_Список заданий_
A - Перечислите всех подсудимых, чьи фамилии названы в постановлении суда в тексте о екатеринославских анархистах.
B - Допишите следующую часть текста о екатеринославских анархистах, начиная сразу после его последнего предложения.

_Исходный текст_
————————

Ровно через год Временный военный суд в г. Екатеринославе в закрытом судебном заседании 18 и 19 марта 1911 г., выслушав дело... «постановил: Зуйченко и Чернявского подвергнуть смертной казни через повешение, Альтгаузена (по совокупности приговора о нем-же от 22-го марта 1910 г.) и Бондаренко отдать в исправительные арестантские отделения сроком на шесть лет каждого. Филиппа Онищенко суд оправдал. Поводов к протесту не усмотрено.

Приговор представляется на утверждение командующего войсками Одесского Военного Округа... № 79 марта 20 дня 1911 г. г. Екатеринослав»[46].

Зуйченко продолжал: оставшиеся на свободе члены группы, лишившись активного ядра, продолжали влачить свое существование. Но по мере пополнения рядов группы чуждым анархизму элементом, стремившимся поправить свое личное хозяйство, наши организации разлагались. Когда-то единая группа, с 1908–1909 года распадалась на подгруппы: одна шла честным анархическим путем, вторая колебалась между первой и полицией, и третья группа — пассивная — не примыкая ни к первой, ни ко второй, жила своей собственной жизнью. Все, что попадало членам ее под руку, плыло в их хозяйство, на личные расходы.

Еще в 1905 г. группой было принято решение: «...пусть нас арестовывают, пусть судят, пусть вешают, только без физических оскорблений. За истязание и избиения, кто останется на свободе, должен мстить смертью...».

————————

_Раздел данных_
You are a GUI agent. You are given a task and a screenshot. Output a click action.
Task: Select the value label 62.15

————————

_Ответы к заданиям_
A - Зуйченко, Чернявский, Альтгаузен, Бондаренко, Филипп Онищенко

B -
Примерно в феврале 1909 г. из Парижа в Россию выехали В. Антони и А. Семенюта с полными чемоданами литературы. Цель выезда — продолжить революционную борьбу и отомстить полицейским, виновным в истязаниях заключенных. После многих мытарств они наконец попали в Гуляйполе и нашли сообщницу в лице Маруси Продан. 17-летняя девушка согласилась быть разведчицей и вскоре доложила, что в театре «Колизей»будет спектакль, и Караченцев неприменно придет. А. Семенюта ликвидацию пристава взял на себя, а Антони с Петром Онищенко выехали в Юзовку для ликвидации пристава сыскной полиции — палача Михайловского. Михайловский получил две пули, а пристав Караченцев при выходе из театра был застрелен А. Семенютой. Свой долг перед заключенными Антони, Семенюта и Онищенко выполнили и в конце 1909 г. Антони и П. Онищенко, перейдя нелегально границу, уехали в Париж.

Семенюта остался и продолжал борьбу. Он был неуловимый, как призрак. Например, в Екатеринославе, прямо среди белого дня, на людной улице, вдвоем с Яковом Бондаренко[47]застрелили помощника пристава — палача Мрачека.

Прошло время, и в страду Александр вместе со своей боевой подругой и женой Марфой Пивневой[48]заехал в Гуляйполе. Остановились в доме Шаровских[49]. Но их выдали. Дом был окружен полицией и казаками, завязалась перестрелка. Полицейские подожгли хату и предложили всем из нее выйти. Александр с маузером в руке вышел на порог охваченной огнем хаты, посмотрел на казаков, полицейских, на стоящую вдалеке толпу крестьян — оценил свое безвыходное положение и вернулся в хату. Попрощался с Марфой. Выстрелил в нее... и застрелился сам. Но Марфа оказалась раненой и ее спас казак, вынеся из пылающего дома. Раненую ее доставили в больницу, вскоре она, окрепнув, бежала.

Зуйченко умолк взволнованный воспоминаниями.

У нас в Новоспасовке[50](Мариупольского уезда) в 1905 – 1910 гг. события развивались примерно также. Был самочинный передел земли, свирепствовала реакция, были арестованные и битые, пылали ночью поместья, стога, ветряные мельницы. Были листовки, мечты, надежды. В 1908 г. взамен казачьей сотни, для поддержания более жесткого порядка в бунтарском селе прибыл отряд ингушей, который пребывал здесь до 1910 г.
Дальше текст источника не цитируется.